Q233 Chairman: You are not saying
in effect they do not give you a clear view of a policy, what
you are saying is frequently there are conflicting policies?
Mr Toms: There can be conflicting
Q234 Chairman: Does the Department
take that much notice of the advice that it gets from the CAA,
because that is one of their functions after all?
Mr Toms: I think the Department
does take the advice of the CAA. It is interesting though that
in the build-up to the Air Transport White Paper, in which we
participated a great deal, the CAA was not wholly engaged in the
analytical work which led to the determination of policy. Had
that level of engagement been greater, the scope for common understanding
would have been greater on areas like traffic and market analysis,
Q235 Chairman: Can I ask Manchester
Airport Group: we have heard accusations that it is not possible
for the CAA as a single organisation to reconcile all these conflicting
demands, but particularly in relation to the area of regulation
you have said that you think they have got a good balance. Is
it an easy one or does it require constant review?
Ms Burns: I think it requires
constant review. I would echo Mike Toms' comments in general about
the nature of the tension between the CAA and the DfT. I do not
think it is structural. The CAA's primary duty requires it to
consider how best the needs of airlines and their users can be
promoted through the development of infrastructure and that necessarily
means the CAA needs to take a view about the growth in passenger
demand. It would make every kind of common sense for the CAA and
the DfT to do that in a collaborative fashion.
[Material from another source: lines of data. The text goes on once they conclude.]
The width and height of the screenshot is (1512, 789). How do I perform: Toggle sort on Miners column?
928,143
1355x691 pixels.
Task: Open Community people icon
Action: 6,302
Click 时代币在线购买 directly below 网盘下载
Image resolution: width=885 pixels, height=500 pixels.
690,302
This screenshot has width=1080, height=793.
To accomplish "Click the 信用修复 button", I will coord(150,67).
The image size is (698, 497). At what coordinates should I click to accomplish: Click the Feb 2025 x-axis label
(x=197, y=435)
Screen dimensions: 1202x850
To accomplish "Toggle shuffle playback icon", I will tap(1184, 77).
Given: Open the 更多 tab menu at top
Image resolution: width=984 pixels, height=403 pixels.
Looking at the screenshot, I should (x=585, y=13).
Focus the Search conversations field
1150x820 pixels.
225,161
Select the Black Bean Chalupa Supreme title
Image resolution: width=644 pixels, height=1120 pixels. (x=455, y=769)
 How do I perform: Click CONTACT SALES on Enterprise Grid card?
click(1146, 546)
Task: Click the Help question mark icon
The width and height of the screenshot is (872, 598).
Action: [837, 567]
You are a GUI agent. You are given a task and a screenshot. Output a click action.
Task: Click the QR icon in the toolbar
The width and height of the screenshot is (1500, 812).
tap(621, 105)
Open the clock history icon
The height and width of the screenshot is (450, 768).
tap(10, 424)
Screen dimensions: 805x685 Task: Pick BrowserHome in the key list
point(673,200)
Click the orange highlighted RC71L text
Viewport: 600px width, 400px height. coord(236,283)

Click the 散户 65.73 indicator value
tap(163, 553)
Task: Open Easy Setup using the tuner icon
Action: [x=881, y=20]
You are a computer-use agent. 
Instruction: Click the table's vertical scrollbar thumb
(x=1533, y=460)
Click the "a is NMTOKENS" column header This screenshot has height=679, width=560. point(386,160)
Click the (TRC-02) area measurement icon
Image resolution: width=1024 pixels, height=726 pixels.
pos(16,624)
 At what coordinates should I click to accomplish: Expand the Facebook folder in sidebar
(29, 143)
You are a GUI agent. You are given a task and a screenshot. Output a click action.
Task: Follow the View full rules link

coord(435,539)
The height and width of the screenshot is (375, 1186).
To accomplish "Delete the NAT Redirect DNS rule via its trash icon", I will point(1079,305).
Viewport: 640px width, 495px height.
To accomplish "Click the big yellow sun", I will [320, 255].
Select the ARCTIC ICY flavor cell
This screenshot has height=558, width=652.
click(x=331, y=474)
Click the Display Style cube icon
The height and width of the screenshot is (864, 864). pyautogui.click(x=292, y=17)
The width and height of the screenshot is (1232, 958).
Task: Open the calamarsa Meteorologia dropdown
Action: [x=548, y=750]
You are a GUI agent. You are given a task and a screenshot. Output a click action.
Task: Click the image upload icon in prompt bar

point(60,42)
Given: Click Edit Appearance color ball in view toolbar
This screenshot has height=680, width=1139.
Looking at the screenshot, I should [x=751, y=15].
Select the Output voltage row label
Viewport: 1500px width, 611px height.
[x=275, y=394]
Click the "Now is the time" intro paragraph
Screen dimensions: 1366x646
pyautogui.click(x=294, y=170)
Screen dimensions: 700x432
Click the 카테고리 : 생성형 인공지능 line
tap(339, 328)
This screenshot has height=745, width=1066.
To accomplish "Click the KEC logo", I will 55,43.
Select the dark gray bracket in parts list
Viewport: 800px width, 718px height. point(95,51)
Q236 Chairman: You are not suggesting,
for example, if its facilities are split up, its regulatory duties
are split up, that would be easier for the CAA?
Ms Burns: No, I think it is a
matter of will more than organisational structure.
Q237 Chairman: Lack of will or direction?
Ms Burns: The dialogue between
the DfT and the CAA on this matter and I think on other issues
could be closer. Could the DfT encourage that more than they do,
I think possibly yes, they could.
Q238 Chairman: You are not suggesting
a single transport regulator?
Ms Burns: No.
Q239 Graham Stringer: Can I ask BAA
whether they believe that the CAA should continue to treat the
three mainland airports as one body to be regulated or whether
they should be economically regulated separately?
Mr Toms: That is a core issue
of policy for the CAA which it will have to determine in the next
regulatory review. I would not want to take the time of this Committee
in trying to have that review now. I want to make one point about
the way in which they approach that issue which is that for around
20 years the Government, the CAA and the Competition Commission
have a common view of how pricing should be done in the South
East, and that was a system view of pricing. That view was the
view which drove the early development of Stansted and the early
development of Stansted creates a competitive basis which has
delivered lower fares and higher choice to passengers. The CAA
changed that policy, despite the preference of the Competition
Commission in 2003. It changed it without any analytical evidence
as to what the consequences of that change would be.